KernelForge.jl — High-performance portable GPU primitives for arbitrary types and operators

epilliat · February 22, 2026, 8:27pm

I’m happy to announce two related packages for high-performance GPU computing in Julia:

KernelForge.jl — high-level GPU primitives (mapreduce, scan, matvec, search, vectorized copy) with performance competitive with vendor-optimized libraries
KernelIntrinsics.jl — the low-level foundation, providing warp shuffles, vectorized memory access, and memory ordering primitives on top of KernelAbstractions.jl

Motivation

Julia already has excellent options for GPU computing:

CUDA.jl is mature and highly optimized, but is CUDA-specific and relies on vendor libraries (cuBLAS, CUB) for performance-critical primitives
AcceleratedKernels.jl takes a cross-architecture approach via KernelAbstractions.jl, trading some performance against vendor libraries for portability

KernelForge.jl aims to combine the best of both: cross-architecture portability (once the underlying intrinsics are available on other backends) with performance matching or exceeding vendor libraries (at least on a (NVIDIA RTX 1000)), through pure Julia implementations using memory ordering and flags, warp-level reductions, and vectorized memory stores/loads.

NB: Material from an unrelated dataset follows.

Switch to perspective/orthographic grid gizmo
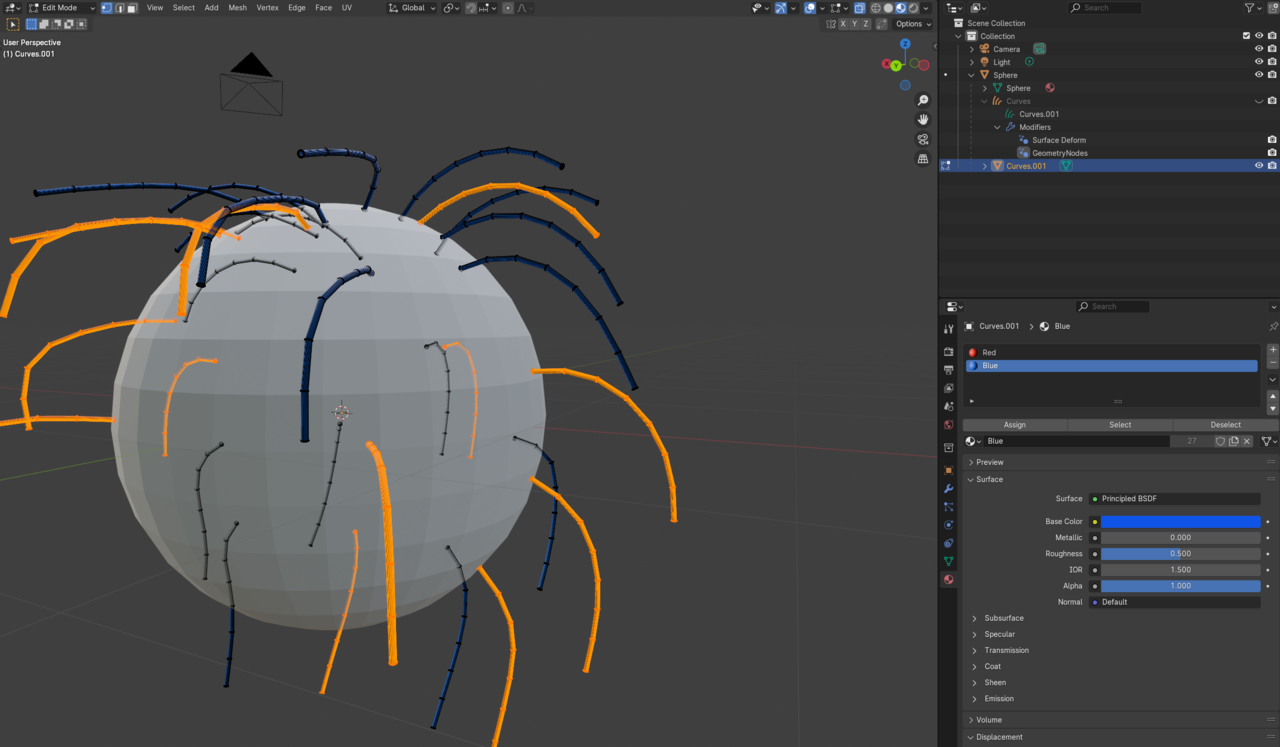Viewport: 1280px width, 747px height. (x=922, y=159)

What makes this different?

Two complementary goals drive the design:

Generality: support for arbitrary isbitstype structs, custom operators, and non-contiguous views — not just Float32 with +
Performance: match cuBLAS and CUB on concrete types like Float32

Both goals are achieved simultaneously, at least on a laptop GPU (NVIDIA RTX 1000) — see the performance section for benchmarks.

Available primitives

Primitive	Description
`mapreduce`	General reduction over any dimension(s), arbitrary types and operators
`scan!`	1D prefix scan (like `accumulate` in Julia Base), supports non-commutative operators
`vcopy!`	Vectorized copy with configurable load/store widths
`matvec`, `vecmat`	Matrix-vector and vector-matrix products with custom operators
`argmax`, `argmin`	Index of extremum
`findfirst`, `findlast`	Search on GPU arrays

Moreover, for all these primitives, we do not need to any init or neutral argument as CUDA.jl or AcceleratedKernel.jl !

using KernelForge as KF
using CUDA

src = CUDA.rand(Float32, 10^6)
dst = similar(src)

# Full reduction with custom function and operator
total = KF.mapreduce(abs2, +, src)

# Reduction over specific dimensions
B = CUDA.rand(Float32, 4, 8, 16)
result = KF.mapreduce(identity, +, B; dims=(1, 3))  # shape: (1, 8, 1)

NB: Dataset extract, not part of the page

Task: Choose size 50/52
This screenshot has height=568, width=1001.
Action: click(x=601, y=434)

# Views are fully supported
v = view(src, 1:2:10^6)
KF.scan!(+, dst, v)

# Search
i = KF.findfirst(>(0.99f0), src)
j = KF.argmax(src)

Roadmap

Time permitting, the next planned primitives are sort and matrix-matrix product and/or some graph algorithms

Architecture

KernelForge.jl          ← GPU primitives (mapreduce, scan, matvec, search, ...)
       │
KernelIntrinsics.jl     ← Low-level intrinsics (warp shuffle, vectorized load/store, memory fences)
       │
KernelAbstractions.jl   ← Backend dispatch
       │
   CUDA.jl              ← (AMD/Intel planned)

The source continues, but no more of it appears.